## [How to complete this task]
Once you reach the line containing "Viewport: 501px width, 322px height.", return it and every line after it exactly, through the end of the records below, with no pictures.

Stored data:
>>>

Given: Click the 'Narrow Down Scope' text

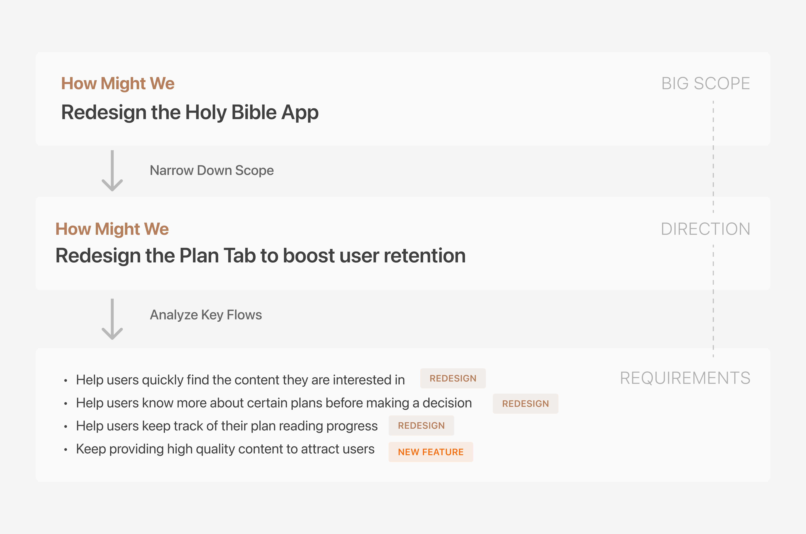Looking at the screenshot, I should pyautogui.click(x=212, y=170).
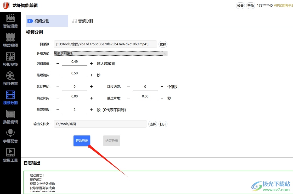
Task: Increase 识别阈值 with plus button
Action: (x=91, y=64)
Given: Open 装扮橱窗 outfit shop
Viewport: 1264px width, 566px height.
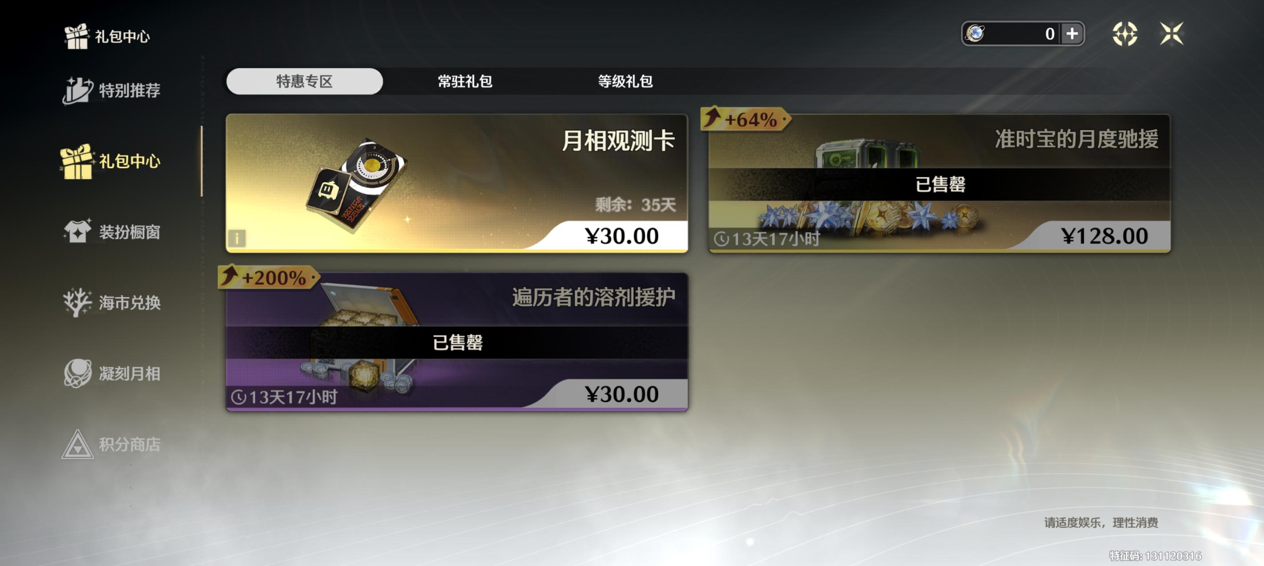Looking at the screenshot, I should (112, 232).
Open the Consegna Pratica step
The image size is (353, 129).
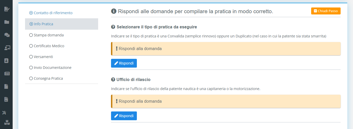(46, 78)
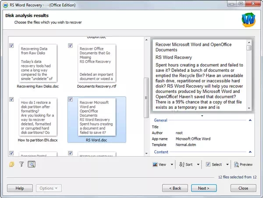Select the How to partition EN.docx thumbnail
Viewport: 263px width, 198px height.
(37, 118)
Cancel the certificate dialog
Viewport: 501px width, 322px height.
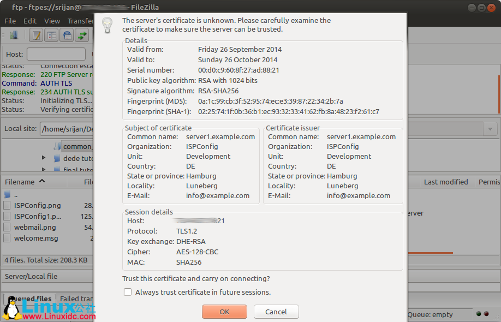click(276, 311)
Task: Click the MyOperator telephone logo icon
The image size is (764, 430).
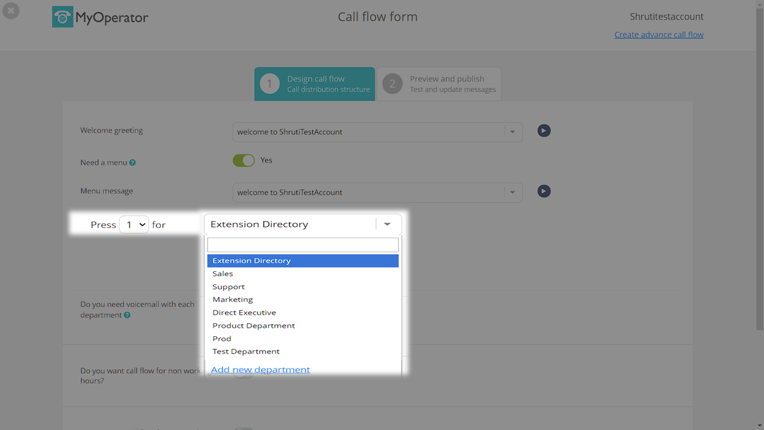Action: coord(63,17)
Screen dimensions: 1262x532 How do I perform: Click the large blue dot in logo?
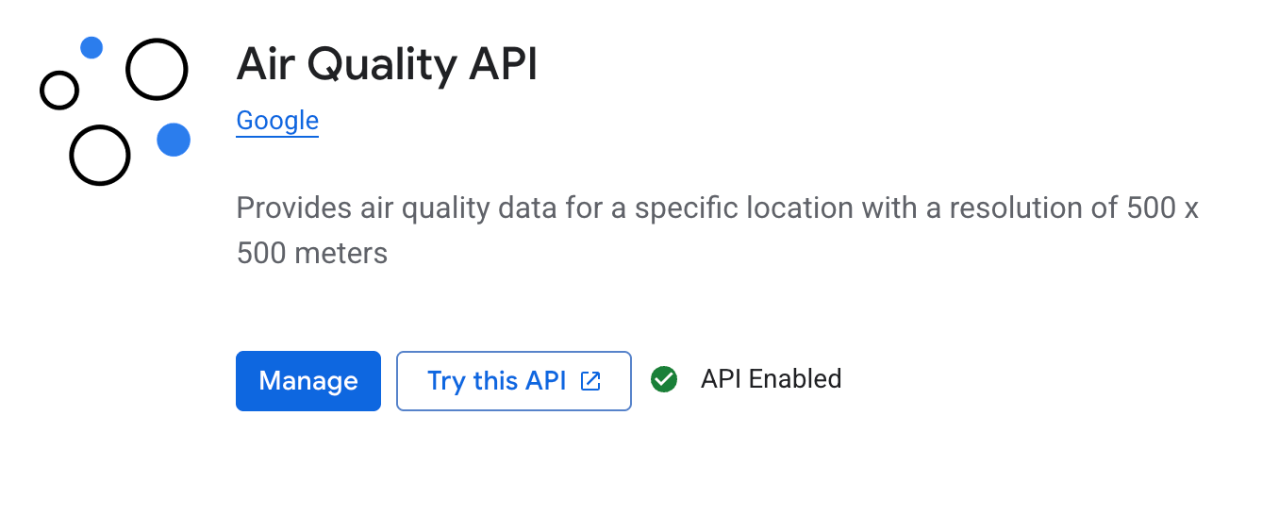174,140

<<<

## [Answer to the exercise]
Viewport: 501px width, 322px height.
click(276, 311)
Task: Click the MyOperator telephone logo icon
The image size is (764, 430).
Action: coord(63,17)
Screen dimensions: 1262x532 How do I perform: Click the large blue dot in logo?
174,140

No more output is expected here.